Im Frühjahr, als die Kontaktbeschränkungen in Deutschland in Kraft traten, wurde die erste Sperre in Spanien verhängt, als Mitarbeiter in das Home Office zogen und Menschen auf der ganzen Welt in die Verwendung von Zoom eingewiesen wurden, als das Abhalten von Abstand zum neuen Credo wurde , wie es im Internet erschien, spezielle Überlebensleitfäden: „Wie man soziale Distanz als Extrovertierter überlebt„Auf Deutsch zum Beispiel:“ Wie man als Extrovertierter ohne soziale Kontakte überlebt „.

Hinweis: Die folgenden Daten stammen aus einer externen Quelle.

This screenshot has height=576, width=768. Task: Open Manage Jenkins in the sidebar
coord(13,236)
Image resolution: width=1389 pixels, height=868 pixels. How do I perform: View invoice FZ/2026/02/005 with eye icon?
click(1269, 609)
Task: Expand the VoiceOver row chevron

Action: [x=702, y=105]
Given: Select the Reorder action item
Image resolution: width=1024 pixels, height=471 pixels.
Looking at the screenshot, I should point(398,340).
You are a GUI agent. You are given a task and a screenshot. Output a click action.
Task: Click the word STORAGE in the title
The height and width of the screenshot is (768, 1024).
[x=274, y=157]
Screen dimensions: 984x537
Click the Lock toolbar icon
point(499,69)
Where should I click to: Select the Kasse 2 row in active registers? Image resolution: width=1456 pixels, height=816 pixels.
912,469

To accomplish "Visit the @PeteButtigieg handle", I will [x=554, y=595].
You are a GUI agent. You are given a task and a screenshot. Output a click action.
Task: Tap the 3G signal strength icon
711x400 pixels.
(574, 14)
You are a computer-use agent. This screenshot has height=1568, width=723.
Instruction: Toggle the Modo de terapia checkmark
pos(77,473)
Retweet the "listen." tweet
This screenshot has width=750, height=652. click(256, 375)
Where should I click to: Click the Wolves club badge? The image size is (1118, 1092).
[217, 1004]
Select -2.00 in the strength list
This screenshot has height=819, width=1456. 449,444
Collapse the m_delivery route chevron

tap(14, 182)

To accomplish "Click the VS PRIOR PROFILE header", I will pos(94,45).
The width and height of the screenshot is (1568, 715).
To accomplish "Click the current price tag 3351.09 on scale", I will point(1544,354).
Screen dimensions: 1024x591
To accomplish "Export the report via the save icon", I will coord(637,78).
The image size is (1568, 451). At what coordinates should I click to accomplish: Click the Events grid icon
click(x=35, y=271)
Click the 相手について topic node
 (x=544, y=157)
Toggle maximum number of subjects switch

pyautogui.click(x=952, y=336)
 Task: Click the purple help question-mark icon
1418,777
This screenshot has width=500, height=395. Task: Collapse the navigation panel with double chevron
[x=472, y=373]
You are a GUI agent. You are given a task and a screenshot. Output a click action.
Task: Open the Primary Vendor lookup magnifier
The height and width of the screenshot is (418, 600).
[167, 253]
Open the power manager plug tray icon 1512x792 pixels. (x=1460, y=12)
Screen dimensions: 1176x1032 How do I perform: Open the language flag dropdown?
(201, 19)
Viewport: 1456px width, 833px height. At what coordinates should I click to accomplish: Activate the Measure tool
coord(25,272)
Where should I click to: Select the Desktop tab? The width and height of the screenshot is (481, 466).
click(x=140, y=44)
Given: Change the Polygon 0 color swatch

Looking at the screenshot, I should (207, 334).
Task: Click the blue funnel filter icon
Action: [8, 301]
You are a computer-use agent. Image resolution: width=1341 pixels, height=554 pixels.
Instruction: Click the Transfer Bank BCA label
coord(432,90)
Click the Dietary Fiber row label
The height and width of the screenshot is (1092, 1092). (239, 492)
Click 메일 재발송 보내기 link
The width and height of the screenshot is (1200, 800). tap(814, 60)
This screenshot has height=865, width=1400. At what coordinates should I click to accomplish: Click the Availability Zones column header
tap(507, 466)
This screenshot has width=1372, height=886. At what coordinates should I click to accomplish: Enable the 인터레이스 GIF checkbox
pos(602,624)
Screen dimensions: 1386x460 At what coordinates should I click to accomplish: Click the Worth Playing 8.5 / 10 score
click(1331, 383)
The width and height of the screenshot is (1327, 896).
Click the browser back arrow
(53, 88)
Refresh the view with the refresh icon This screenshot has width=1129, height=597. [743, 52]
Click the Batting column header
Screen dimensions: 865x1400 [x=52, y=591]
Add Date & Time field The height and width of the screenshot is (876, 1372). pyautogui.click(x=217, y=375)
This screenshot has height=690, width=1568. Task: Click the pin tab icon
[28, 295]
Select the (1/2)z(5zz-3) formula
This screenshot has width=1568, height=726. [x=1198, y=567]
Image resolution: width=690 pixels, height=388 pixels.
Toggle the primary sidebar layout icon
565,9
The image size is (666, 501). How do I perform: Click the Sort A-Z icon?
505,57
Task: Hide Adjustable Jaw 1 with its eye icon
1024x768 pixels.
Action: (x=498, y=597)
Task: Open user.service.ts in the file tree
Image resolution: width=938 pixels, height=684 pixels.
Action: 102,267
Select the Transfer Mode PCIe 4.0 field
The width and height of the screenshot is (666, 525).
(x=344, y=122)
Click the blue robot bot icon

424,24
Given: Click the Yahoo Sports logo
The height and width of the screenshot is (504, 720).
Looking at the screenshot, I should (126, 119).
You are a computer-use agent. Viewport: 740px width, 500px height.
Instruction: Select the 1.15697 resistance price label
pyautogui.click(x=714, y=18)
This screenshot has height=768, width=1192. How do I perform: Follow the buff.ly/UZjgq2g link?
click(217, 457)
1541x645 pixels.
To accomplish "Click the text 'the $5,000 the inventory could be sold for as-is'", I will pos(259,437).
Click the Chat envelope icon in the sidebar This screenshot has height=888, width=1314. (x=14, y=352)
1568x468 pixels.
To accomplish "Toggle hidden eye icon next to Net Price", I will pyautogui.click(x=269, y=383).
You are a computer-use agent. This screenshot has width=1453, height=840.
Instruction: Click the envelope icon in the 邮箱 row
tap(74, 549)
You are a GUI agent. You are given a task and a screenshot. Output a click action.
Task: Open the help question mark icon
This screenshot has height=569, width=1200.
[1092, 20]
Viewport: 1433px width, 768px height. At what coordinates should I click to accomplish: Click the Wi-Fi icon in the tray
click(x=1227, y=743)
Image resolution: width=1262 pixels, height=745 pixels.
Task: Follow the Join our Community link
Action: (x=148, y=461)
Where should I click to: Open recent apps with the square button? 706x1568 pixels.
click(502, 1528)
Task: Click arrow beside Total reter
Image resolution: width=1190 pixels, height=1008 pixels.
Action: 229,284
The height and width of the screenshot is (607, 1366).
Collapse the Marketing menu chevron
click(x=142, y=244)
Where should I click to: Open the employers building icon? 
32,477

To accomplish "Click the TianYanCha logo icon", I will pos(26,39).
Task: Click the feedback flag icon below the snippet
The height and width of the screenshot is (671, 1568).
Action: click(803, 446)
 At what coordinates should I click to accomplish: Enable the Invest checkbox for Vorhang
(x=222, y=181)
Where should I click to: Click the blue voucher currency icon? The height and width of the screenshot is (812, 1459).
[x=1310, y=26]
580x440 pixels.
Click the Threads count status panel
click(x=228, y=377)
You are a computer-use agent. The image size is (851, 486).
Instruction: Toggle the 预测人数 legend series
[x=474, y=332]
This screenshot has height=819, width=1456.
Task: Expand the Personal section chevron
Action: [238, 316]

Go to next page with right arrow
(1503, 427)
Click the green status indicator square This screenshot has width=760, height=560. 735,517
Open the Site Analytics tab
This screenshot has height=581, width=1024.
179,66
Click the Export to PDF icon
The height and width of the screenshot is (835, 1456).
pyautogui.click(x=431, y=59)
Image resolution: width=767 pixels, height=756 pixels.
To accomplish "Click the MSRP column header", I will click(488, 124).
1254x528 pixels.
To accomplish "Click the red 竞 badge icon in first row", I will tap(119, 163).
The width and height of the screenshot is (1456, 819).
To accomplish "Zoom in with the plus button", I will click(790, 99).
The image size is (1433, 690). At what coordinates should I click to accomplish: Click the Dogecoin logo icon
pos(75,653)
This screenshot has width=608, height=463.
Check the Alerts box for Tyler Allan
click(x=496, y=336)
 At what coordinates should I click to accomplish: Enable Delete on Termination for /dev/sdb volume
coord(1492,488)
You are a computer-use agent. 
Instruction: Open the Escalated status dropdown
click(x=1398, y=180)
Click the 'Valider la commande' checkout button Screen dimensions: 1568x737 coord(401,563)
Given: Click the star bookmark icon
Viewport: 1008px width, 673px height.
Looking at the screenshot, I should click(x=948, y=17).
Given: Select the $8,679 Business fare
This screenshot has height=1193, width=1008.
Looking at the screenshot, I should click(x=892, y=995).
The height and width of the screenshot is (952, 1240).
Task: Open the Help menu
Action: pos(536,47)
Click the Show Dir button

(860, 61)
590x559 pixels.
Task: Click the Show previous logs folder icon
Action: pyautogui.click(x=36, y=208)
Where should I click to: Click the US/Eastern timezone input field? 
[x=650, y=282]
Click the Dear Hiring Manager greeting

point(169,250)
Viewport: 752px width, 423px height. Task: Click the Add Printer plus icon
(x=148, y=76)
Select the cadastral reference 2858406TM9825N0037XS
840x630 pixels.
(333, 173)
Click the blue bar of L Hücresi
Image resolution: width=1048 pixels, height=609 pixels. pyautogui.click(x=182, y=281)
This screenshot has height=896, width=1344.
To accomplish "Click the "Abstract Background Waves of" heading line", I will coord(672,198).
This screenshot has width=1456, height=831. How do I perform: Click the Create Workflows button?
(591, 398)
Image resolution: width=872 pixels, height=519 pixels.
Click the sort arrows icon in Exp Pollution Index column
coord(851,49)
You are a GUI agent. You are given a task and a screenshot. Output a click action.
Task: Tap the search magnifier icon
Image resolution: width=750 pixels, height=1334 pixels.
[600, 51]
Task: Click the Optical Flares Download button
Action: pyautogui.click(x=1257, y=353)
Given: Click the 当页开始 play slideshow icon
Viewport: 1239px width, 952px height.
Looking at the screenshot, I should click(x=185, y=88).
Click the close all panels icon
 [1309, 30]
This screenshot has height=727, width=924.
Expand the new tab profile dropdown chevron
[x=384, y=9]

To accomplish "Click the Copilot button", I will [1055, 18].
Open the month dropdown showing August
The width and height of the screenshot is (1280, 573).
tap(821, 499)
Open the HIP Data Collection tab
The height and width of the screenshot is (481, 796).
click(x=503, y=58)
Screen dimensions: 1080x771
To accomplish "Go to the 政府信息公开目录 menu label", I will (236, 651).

In der Persönlichkeitsforschung gibt es die sogenannten Big Five – fünf Merkmale, die als Grundlage für die Bestimmung der Persönlichkeit einer Person dienen. Dazu gehören Offenheit, Gewissenhaftigkeit, soziale Kompatibilität, Verletzlichkeit – und auch die Frage, ob eine Person extrovertierter oder introvertierter ist.
Extraversion und Introversion können als die beiden Enden einer Skala betrachtet werden. Je weiter eine Person auf dieser Geselligkeitsskala zur Extraversion neigt, desto mehr konzentriert sie sich auf äußere Reize. Menschen, Trubel, Partys, große Gruppen – das sind Dinge, die die meisten Menschen mit Extrovertierten verbinden.
Die Frage nach Angstzuständen, depressiven Stimmungen, kognitiven Fehlern
Und mit Introvertierten?
„Es ist wirklich nicht das Schlimmste für Introvertierte, allein zu Hause zu sein“, heißt es in einem Überlebensleitfaden für Extrovertierte. Am Deutschlandfunk hieß es: „Während sich die Extrovertierten unter uns immer mehr nach der nächsten Party, dem nächsten Konzert oder einem Barbecue am See sehnen, fühlen sich die Introvertierten durch Selbstisolation in eine perfekte Welt versetzt.“ Und „Jetzt die Stunde für Introvertierte“ in der „Brigitte“.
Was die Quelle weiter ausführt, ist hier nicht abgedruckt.